- Also known as: Sunday Morning Shootout Hollywood Shootout
- Genre: Talk/interview
- Created by: Scott Sternberg
- Starring: Peter Bart Peter Guber
- Country of origin: United States
- Original language: English
- No. of seasons: 5
- No. of episodes: 192

Production
- Executive producers: Scott Sternberg Jacquie Jordan Gary Marks Joy Dolce
- Running time: 30 minutes

Original release
- Network: AMC
- Release: October 12, 2003 – August 17, 2008

= Shootout (TV series) =

US talk and interview television program

Shootout, also known as Sunday Morning Shootout, was a talk and interview program produced by the cable television network AMC. The episodes first aired on AMC on Sunday mornings, before being rerun and syndicated to other networks (under the title Hollywood Shootout).

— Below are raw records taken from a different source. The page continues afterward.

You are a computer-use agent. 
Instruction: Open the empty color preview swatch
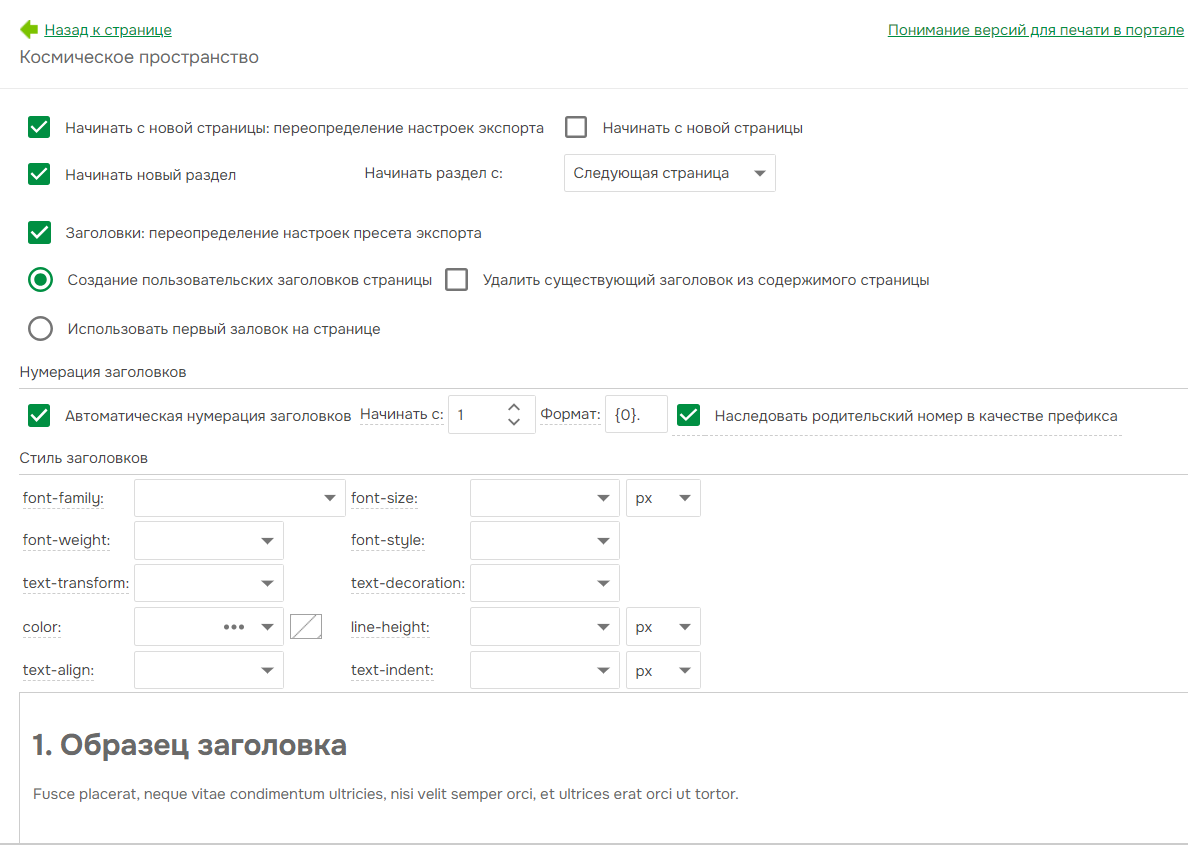click(306, 627)
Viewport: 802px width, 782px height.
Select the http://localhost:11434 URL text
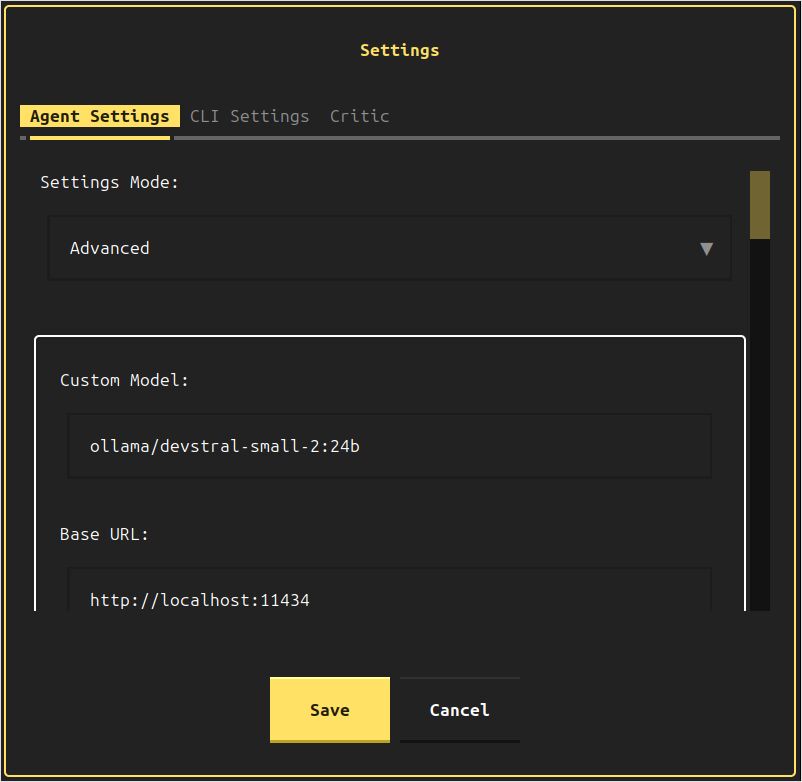[200, 600]
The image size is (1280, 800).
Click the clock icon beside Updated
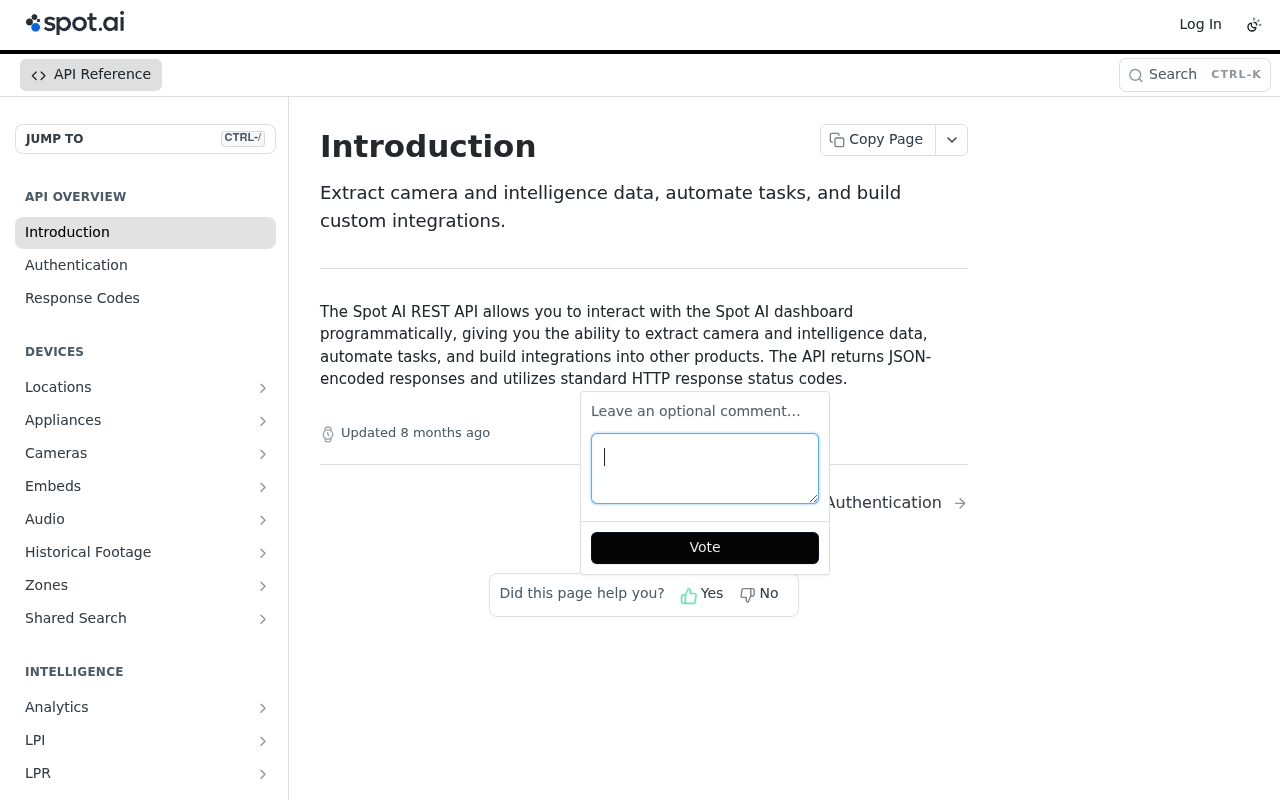[328, 434]
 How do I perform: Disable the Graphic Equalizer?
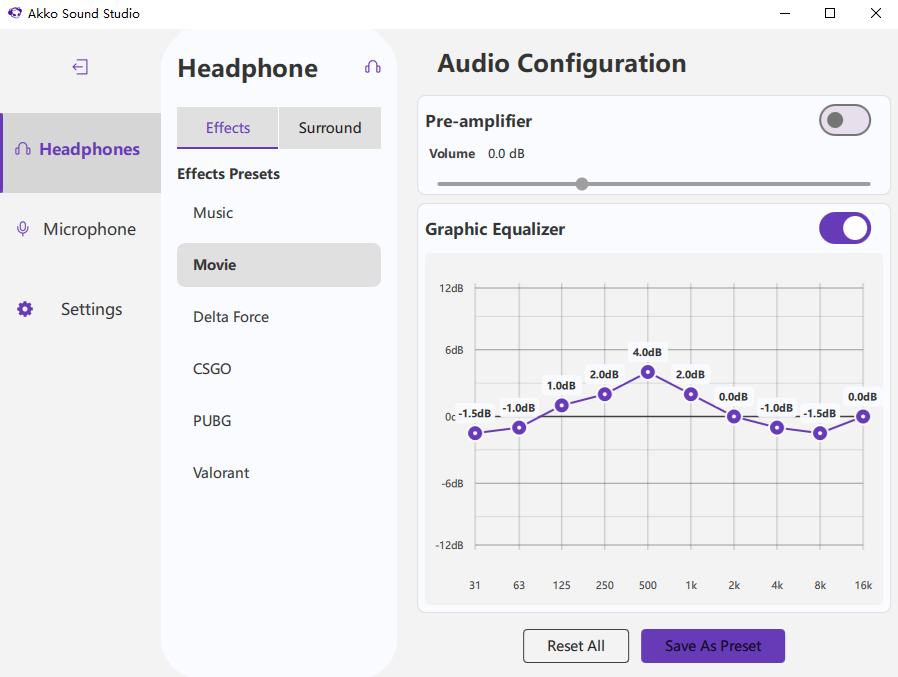coord(845,228)
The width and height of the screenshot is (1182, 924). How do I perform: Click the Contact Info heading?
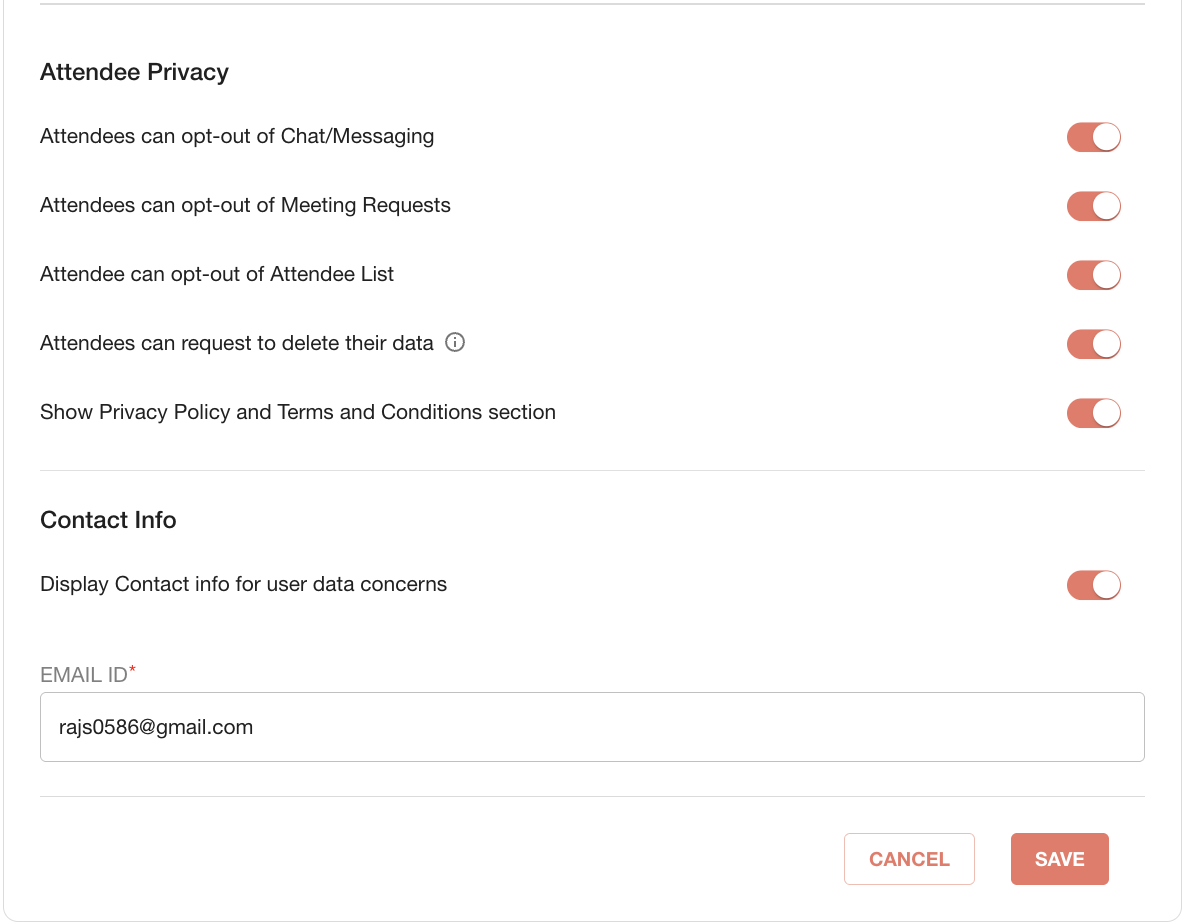pyautogui.click(x=108, y=520)
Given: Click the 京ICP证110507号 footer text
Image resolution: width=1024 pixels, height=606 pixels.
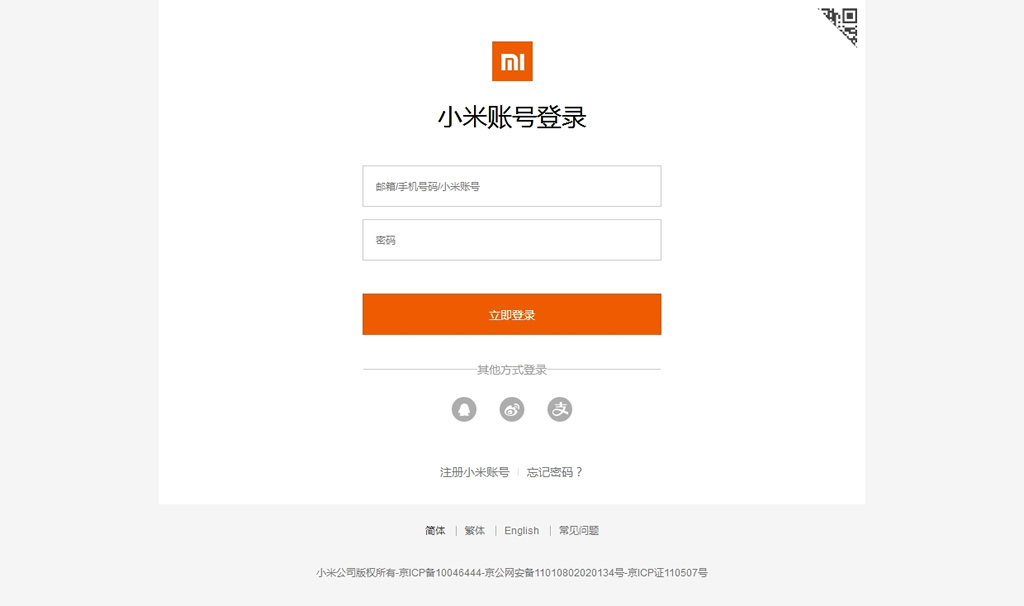Looking at the screenshot, I should click(x=667, y=573).
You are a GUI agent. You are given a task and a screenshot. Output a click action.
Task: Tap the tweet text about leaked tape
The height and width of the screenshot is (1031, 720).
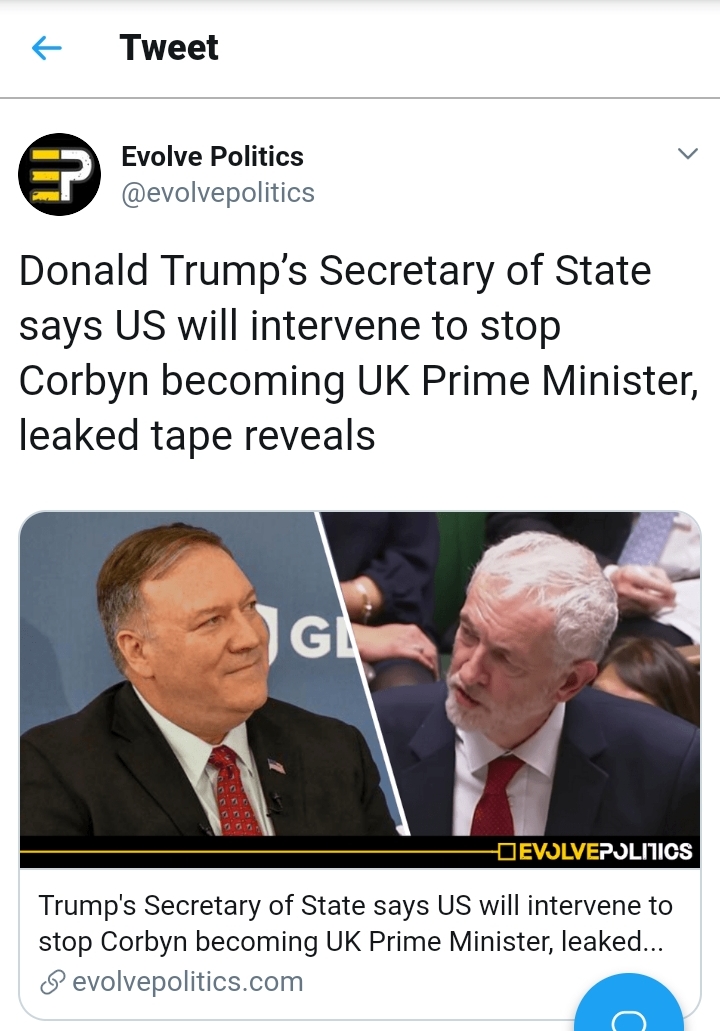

The show debuted on October 12, 2003. It was hosted by Peter Bart (a film producer and editor-in-chief of Variety) and film producer and former film studio president Peter Guber.

Each half-hour episode usually had two segments; one in which Guber and Bart discussed various topics in the film industry, and one where they jointly interviewed that week's guest(s).

On December 16, 2008, Bart wrote in his blog on the Variety website that Shootout "will now migrate to a different time and different neighborhood." The last show episode at its regular timeslot was December 21, 2008.

Bart and Guber returned to AMC on February 13, 2009 with Storymakers, which was similar to Shootout, but airing in primetime, albeit infrequently (another episode aired on May 15, 2009).

In 2010, Bart and Guber co-hosted In the House, a similar interview series airing on Encore.